==== EXTRACTED DATA ====
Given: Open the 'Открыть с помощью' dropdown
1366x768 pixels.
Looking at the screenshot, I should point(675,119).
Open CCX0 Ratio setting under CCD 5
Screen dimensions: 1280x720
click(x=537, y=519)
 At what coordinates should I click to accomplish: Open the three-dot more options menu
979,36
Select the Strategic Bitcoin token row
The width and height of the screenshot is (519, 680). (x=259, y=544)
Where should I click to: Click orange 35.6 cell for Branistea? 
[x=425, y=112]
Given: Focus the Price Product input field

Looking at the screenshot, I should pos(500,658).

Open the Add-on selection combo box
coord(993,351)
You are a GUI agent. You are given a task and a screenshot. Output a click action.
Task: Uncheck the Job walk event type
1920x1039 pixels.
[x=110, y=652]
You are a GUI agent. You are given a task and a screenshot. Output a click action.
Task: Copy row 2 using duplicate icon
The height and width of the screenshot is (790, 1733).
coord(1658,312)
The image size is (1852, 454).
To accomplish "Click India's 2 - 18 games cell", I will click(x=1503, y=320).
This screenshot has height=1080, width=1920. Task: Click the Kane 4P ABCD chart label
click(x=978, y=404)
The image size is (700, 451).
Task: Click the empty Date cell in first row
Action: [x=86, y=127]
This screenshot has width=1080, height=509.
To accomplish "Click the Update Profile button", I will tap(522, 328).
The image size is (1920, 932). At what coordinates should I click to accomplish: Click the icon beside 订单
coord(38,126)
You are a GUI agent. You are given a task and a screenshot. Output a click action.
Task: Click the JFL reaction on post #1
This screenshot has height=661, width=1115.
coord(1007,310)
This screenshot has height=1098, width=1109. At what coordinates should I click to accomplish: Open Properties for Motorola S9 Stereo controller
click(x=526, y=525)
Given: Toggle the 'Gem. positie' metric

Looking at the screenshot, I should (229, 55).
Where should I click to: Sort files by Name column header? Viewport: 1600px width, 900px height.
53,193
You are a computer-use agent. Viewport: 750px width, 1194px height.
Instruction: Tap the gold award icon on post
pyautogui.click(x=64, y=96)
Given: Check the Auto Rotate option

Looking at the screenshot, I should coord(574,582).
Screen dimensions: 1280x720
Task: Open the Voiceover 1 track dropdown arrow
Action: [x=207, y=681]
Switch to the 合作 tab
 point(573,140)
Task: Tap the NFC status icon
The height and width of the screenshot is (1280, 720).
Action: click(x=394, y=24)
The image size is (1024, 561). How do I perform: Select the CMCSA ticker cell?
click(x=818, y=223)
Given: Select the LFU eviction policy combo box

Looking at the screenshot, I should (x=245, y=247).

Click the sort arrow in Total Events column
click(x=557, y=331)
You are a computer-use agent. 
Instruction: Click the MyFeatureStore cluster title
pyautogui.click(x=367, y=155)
====
§ WHAT YOU HAVE TO DO
Gather each line from the entries above that includes the word "will".

§ ANSWER
To accomplish "Click India's 2 - 18 games cell", I will click(x=1503, y=320).
To accomplish "Click the Update Profile button", I will tap(522, 328).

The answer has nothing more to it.